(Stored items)
──────

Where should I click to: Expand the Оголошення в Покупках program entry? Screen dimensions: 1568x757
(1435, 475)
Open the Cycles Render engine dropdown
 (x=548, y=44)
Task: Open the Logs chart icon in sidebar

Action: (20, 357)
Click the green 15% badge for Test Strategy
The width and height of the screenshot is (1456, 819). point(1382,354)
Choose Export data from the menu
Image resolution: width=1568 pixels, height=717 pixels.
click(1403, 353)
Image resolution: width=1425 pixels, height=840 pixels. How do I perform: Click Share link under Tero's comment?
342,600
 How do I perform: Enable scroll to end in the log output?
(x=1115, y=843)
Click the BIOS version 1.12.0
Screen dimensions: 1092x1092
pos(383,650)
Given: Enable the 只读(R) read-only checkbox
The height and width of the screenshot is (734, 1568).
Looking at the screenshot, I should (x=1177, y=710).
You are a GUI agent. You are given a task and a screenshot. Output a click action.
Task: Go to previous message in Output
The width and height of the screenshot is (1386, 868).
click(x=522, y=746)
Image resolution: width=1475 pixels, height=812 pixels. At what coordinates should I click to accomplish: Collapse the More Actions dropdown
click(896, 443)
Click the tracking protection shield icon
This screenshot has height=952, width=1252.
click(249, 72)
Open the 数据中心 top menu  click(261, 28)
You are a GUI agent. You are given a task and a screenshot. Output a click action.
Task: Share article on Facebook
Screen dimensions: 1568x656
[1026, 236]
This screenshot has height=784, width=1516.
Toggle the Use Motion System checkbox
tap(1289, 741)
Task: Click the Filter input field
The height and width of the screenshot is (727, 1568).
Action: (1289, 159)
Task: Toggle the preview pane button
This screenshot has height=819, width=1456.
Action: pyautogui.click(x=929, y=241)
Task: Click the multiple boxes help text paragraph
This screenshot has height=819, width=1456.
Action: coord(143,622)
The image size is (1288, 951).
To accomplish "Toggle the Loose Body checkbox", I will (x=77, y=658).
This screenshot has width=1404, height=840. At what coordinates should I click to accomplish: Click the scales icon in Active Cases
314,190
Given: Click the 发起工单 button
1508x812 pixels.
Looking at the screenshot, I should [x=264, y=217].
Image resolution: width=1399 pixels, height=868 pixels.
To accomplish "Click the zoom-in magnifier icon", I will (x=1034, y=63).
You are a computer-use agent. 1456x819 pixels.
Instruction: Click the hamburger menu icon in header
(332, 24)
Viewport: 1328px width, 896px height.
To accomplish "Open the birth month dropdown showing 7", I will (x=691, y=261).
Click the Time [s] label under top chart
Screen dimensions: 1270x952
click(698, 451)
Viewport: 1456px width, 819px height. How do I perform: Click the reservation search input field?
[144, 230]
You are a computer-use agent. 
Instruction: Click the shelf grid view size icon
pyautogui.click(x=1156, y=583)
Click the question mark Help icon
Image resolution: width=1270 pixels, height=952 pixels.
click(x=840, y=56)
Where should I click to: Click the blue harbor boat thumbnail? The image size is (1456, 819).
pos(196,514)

──────

Would you please write out all the entries exactly?

Where should I click to: Expand the Оголошення в Покупках program entry? Screen dimensions: 1568x757
(1435, 475)
Open the Cycles Render engine dropdown
 (x=548, y=44)
Task: Open the Logs chart icon in sidebar

Action: (20, 357)
Click the green 15% badge for Test Strategy
The width and height of the screenshot is (1456, 819). point(1382,354)
Choose Export data from the menu
Image resolution: width=1568 pixels, height=717 pixels.
click(1403, 353)
Image resolution: width=1425 pixels, height=840 pixels. How do I perform: Click Share link under Tero's comment?
342,600
 How do I perform: Enable scroll to end in the log output?
(x=1115, y=843)
Click the BIOS version 1.12.0
Screen dimensions: 1092x1092
pos(383,650)
Given: Enable the 只读(R) read-only checkbox
The height and width of the screenshot is (734, 1568).
Looking at the screenshot, I should (x=1177, y=710).
You are a GUI agent. You are given a task and a screenshot. Output a click action.
Task: Go to previous message in Output
The width and height of the screenshot is (1386, 868).
click(x=522, y=746)
Image resolution: width=1475 pixels, height=812 pixels. At what coordinates should I click to accomplish: Collapse the More Actions dropdown
click(896, 443)
Click the tracking protection shield icon
This screenshot has height=952, width=1252.
click(249, 72)
Open the 数据中心 top menu  click(261, 28)
You are a GUI agent. You are given a task and a screenshot. Output a click action.
Task: Share article on Facebook
Screen dimensions: 1568x656
[1026, 236]
This screenshot has height=784, width=1516.
Toggle the Use Motion System checkbox
tap(1289, 741)
Task: Click the Filter input field
The height and width of the screenshot is (727, 1568).
Action: (1289, 159)
Task: Toggle the preview pane button
This screenshot has height=819, width=1456.
Action: pyautogui.click(x=929, y=241)
Task: Click the multiple boxes help text paragraph
This screenshot has height=819, width=1456.
Action: coord(143,622)
The image size is (1288, 951).
To accomplish "Toggle the Loose Body checkbox", I will (x=77, y=658).
This screenshot has width=1404, height=840. At what coordinates should I click to accomplish: Click the scales icon in Active Cases
314,190
Given: Click the 发起工单 button
1508x812 pixels.
Looking at the screenshot, I should [x=264, y=217].
Image resolution: width=1399 pixels, height=868 pixels.
To accomplish "Click the zoom-in magnifier icon", I will (x=1034, y=63).
You are a computer-use agent. 1456x819 pixels.
Instruction: Click the hamburger menu icon in header
(332, 24)
Viewport: 1328px width, 896px height.
To accomplish "Open the birth month dropdown showing 7", I will (x=691, y=261).
Click the Time [s] label under top chart
Screen dimensions: 1270x952
click(698, 451)
Viewport: 1456px width, 819px height. How do I perform: Click the reservation search input field?
[144, 230]
You are a computer-use agent. 
Instruction: Click the shelf grid view size icon
pyautogui.click(x=1156, y=583)
Click the question mark Help icon
Image resolution: width=1270 pixels, height=952 pixels.
click(x=840, y=56)
Where should I click to: Click the blue harbor boat thumbnail? The image size is (1456, 819).
pos(196,514)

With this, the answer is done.